● **EXERCISE BRIEF**: Keep only the lines from the top of the listing through the one with "Louisiana Teachers Head", and reproduce them unaltered.

● **DATASET RECORDS**:

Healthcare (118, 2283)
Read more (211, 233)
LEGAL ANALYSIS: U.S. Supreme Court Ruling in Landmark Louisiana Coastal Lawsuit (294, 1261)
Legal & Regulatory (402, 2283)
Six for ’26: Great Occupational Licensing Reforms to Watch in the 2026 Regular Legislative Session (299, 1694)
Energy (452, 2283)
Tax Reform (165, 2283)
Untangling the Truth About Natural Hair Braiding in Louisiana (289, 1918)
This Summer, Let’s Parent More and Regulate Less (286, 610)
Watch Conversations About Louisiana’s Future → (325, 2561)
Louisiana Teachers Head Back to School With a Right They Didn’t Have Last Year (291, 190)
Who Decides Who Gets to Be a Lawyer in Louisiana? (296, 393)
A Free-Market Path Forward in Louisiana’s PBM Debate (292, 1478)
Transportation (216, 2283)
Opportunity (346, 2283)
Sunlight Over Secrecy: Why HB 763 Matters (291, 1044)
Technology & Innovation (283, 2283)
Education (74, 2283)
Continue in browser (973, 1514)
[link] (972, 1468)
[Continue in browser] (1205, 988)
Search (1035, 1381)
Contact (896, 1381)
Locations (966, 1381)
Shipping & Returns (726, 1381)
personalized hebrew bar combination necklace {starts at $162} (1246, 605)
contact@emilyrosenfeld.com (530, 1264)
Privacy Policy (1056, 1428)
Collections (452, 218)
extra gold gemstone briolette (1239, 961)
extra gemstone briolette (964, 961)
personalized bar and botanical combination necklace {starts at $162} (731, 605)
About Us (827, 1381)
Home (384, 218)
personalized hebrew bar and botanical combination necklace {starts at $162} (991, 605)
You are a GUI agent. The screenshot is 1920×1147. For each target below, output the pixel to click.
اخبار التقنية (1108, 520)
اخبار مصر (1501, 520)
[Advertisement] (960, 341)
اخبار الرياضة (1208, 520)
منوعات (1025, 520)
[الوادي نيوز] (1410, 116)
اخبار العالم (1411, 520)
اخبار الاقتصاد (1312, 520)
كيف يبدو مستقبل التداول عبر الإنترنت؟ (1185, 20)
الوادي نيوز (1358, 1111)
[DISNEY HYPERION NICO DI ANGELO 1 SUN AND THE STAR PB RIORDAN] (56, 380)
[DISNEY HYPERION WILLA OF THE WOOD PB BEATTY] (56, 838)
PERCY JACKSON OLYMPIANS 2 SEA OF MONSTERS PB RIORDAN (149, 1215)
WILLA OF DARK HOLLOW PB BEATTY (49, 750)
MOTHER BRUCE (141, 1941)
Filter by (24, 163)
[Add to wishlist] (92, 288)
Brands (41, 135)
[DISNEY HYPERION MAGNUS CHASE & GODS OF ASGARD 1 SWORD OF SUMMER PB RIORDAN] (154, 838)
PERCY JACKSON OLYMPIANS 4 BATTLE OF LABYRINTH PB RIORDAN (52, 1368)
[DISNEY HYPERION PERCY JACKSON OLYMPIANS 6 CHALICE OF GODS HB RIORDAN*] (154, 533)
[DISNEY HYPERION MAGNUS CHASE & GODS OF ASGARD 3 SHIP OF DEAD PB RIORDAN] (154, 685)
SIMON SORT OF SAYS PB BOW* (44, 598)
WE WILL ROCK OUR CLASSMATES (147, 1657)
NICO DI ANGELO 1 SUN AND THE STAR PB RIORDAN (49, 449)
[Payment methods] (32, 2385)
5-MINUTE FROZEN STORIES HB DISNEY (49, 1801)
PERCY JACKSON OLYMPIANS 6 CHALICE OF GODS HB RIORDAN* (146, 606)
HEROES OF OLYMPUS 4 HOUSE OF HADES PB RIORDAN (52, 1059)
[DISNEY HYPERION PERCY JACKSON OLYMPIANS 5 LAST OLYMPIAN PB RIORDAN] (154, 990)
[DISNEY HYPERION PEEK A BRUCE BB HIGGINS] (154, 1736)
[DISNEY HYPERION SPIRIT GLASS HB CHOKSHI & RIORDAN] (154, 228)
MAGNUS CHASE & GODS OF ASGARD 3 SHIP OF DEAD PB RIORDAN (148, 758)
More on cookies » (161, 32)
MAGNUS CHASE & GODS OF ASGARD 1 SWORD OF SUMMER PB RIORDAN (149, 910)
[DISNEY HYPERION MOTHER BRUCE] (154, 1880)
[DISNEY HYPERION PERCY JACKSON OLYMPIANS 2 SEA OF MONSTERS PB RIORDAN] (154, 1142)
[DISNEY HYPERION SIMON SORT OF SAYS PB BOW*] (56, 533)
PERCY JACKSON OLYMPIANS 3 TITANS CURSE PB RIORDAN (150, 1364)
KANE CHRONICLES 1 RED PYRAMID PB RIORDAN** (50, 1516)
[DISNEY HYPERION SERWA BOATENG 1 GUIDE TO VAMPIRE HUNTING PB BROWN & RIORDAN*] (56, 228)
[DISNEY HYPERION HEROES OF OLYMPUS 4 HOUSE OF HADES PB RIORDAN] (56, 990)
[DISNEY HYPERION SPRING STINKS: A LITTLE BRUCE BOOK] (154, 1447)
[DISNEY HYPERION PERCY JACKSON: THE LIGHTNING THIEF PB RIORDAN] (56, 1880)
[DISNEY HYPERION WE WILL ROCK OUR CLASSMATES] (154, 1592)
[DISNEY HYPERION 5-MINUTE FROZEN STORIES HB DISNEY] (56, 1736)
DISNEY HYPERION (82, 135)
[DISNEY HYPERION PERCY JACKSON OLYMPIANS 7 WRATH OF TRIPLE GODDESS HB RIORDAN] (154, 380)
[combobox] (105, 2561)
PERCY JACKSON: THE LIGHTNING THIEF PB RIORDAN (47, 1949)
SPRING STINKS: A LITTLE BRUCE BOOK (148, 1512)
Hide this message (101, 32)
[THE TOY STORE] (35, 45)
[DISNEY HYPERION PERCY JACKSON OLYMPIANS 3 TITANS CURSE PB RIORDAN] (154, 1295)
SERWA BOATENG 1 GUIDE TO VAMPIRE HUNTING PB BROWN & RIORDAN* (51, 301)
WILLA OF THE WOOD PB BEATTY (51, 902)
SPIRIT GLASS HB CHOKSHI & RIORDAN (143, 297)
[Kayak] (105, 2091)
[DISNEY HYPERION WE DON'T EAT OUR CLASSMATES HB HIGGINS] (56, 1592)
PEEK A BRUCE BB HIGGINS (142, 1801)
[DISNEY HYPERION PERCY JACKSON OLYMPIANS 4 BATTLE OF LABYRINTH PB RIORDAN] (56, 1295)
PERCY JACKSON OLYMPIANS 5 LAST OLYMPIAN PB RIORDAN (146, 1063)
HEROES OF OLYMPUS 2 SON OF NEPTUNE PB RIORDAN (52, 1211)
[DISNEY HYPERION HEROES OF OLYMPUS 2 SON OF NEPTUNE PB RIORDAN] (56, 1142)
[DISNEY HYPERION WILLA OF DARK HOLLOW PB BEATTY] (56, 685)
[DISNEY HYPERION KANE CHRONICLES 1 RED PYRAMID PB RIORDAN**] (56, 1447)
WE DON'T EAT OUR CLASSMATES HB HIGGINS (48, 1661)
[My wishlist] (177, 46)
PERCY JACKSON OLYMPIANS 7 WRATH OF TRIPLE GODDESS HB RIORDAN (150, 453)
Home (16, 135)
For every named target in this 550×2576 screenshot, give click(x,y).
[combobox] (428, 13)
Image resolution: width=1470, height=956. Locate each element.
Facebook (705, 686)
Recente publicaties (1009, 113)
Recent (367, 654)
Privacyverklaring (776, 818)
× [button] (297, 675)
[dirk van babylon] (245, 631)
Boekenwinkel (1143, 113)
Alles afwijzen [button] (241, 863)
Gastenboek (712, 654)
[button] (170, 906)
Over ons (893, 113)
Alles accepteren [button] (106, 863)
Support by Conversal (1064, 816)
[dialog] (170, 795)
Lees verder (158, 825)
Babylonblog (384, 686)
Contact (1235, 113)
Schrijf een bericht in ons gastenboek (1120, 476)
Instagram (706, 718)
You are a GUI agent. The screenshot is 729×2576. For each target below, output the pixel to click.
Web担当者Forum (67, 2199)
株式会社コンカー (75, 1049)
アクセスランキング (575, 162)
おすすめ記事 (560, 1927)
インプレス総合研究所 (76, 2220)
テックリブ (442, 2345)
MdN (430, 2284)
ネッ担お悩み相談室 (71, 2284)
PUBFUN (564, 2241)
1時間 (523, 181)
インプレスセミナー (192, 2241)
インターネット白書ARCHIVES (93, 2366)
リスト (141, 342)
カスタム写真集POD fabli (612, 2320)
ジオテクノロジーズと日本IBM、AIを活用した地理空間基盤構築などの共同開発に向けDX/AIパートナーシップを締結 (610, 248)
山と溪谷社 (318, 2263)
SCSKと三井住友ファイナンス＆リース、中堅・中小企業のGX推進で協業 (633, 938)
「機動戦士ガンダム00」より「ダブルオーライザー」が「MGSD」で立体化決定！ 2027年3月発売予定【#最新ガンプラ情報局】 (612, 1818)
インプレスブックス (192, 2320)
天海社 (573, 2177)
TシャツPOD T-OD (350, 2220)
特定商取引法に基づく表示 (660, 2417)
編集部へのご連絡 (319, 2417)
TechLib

● **SOLUTION**:
Healthcare (118, 2283)
Read more (211, 233)
LEGAL ANALYSIS: U.S. Supreme Court Ruling in Landmark Louisiana Coastal Lawsuit (294, 1261)
Legal & Regulatory (402, 2283)
Six for ’26: Great Occupational Licensing Reforms to Watch in the 2026 Regular Legislative Session (299, 1694)
Energy (452, 2283)
Tax Reform (165, 2283)
Untangling the Truth About Natural Hair Braiding in Louisiana (289, 1918)
This Summer, Let’s Parent More and Regulate Less (286, 610)
Watch Conversations About Louisiana’s Future → (325, 2561)
Louisiana Teachers Head Back to School With a Right They Didn’t Have Last Year (291, 190)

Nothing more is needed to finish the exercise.